:: Instrucciones ::
A. Responde estas preguntas con base en el texto sobre el Paraíso terrestre:
(i) ¿Qué cuestión tratada antes vuelve a retomar el texto?
(ii) Si todos los hombres se hubieran hallado dentro del Paraíso, ¿bajo qué forma podrían haber sido reunidos?
(iii) Si se hubieran extendido fuera del Paraíso, ¿qué habría sido quizás mayor?
B. Prosigue el texto sobre el Paraíso terrestre a partir de su última oración.

:: Fuente ::

Pero retornando sobre una cuestión precedentemente tratada, a saber, cuán grande habría sido en aquel estado la multiplicación de los hombres que vivían simultáneamente en este mundo, [la cuestión es] si todos ellos habrían vivido en el Paraíso terrestre o, en cambio, habrían poblado las demás regiones del mundo. Pues si todos se hubieran hallado dentro del Paraíso podrían ser reunidos bajo la forma de una sola ciudad o al menos de un reino. Si, en cambio, se hubieran extendido fuera del Paraíso, la multiplicación entonces de las ciudades o también la de los reinos habría sido quizás mayor. Pero de estas cosas es suficiente con lo dicho hasta aquí.

:: Datos mostrados ::
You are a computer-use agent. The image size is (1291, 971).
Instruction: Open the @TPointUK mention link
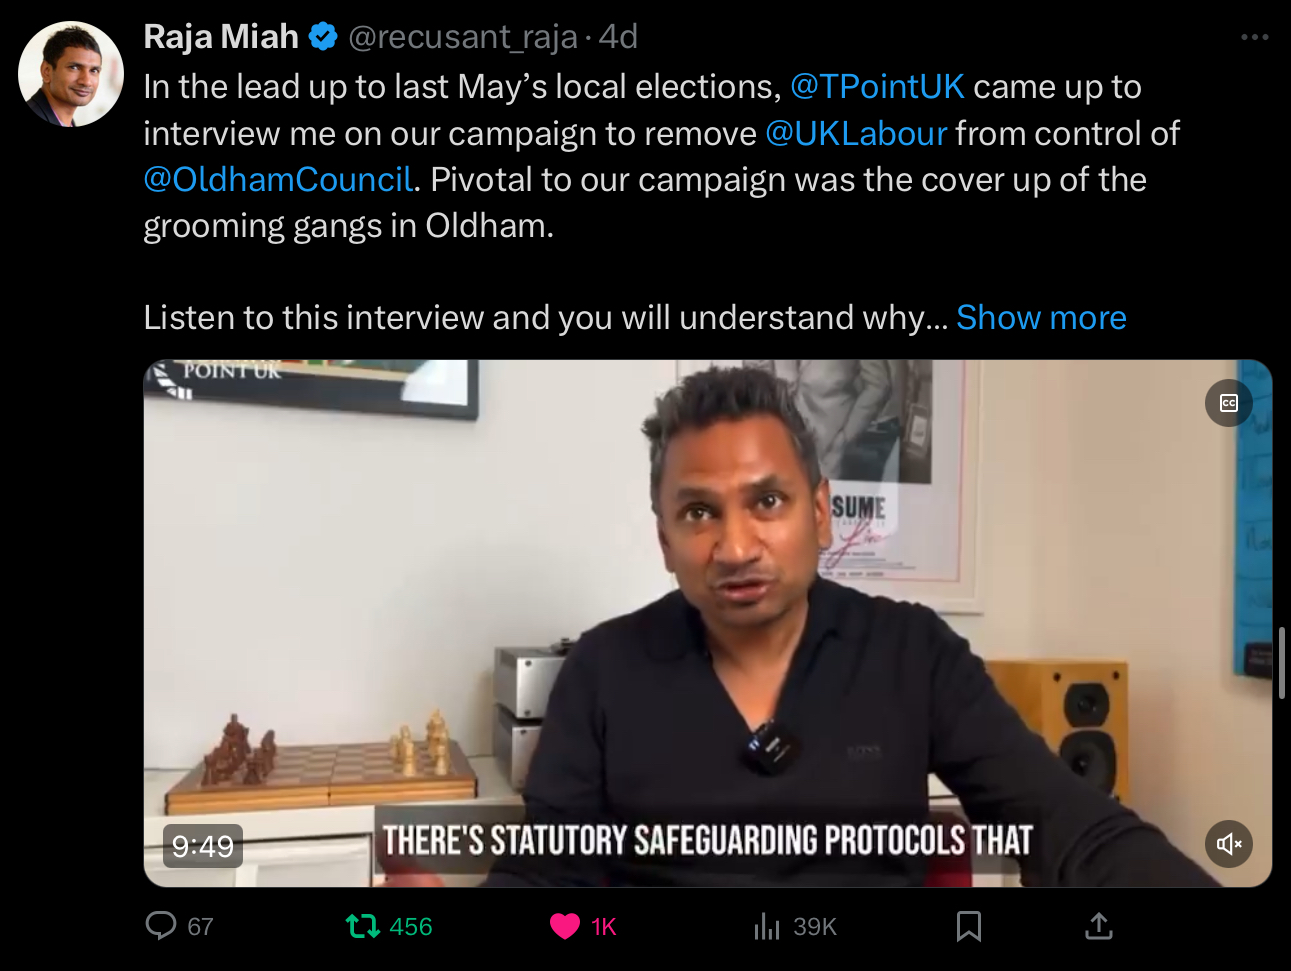(877, 87)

:: Tareas resueltas ::
A.
(i) Cuán grande habría sido en aquel estado la multiplicación de los hombres que vivían simultáneamente en este mundo.
(ii) Bajo la forma de una sola ciudad o, al menos, de un reino.
(iii) La multiplicación de las ciudades o también la de los reinos.

B.
A partir de aquí se juzga una segunda duda, relativa al dominio del hombre sobre los hombres, que en el n.2 habíamos reenviado aquí. Habíamos dicho allí, en efecto, que en el estado de inocencia los hombres habrían tenido el dominio sobre todos los animales brutos. De ahí surgía luego la duda de si un hombre habría tenido dominio sobre otro. El motivo de esta duda es que este dominio no podría ser tenido más que por don de Dios. Ahora bien, Dios dio al hombre únicamente el dominio sobre los brutos, no sobre otros hombres, como hacía notar Agustín en en La ciudad de Dios, lib. 19, cap. 1553. En cambio, según la respuesta del sumo Tomás, mencionada antes, que es la común, el dominio es doble: uno se refiere a la servidumbre y el otro al carácter de súbdito [es decir, a la sujeción política]54. Podemos llamar al primero dominio de propiedad; al segundo, en cambio, dominio de jurisdicción o de gobernación, entendiendo jurisdicción en un sentido amplio, como después explicaré. De ahí que el primer [tipo de] dominio da el poder sobre la persona del siervo y sobre todas sus acciones, de manera que permite usar al siervo para todo uso conveniente a la utilidad del señor. El otro [tipo de] dominio, en cambio, confiere solamente la potestad para gobernar y dirigir al súbdito en sus acciones, principalmente en lo que es de utilidad para el propio súbdito. Todas estas cosas son estudiadas más ampliamente en el tratado sobre la justicia55 y son claras y seguras.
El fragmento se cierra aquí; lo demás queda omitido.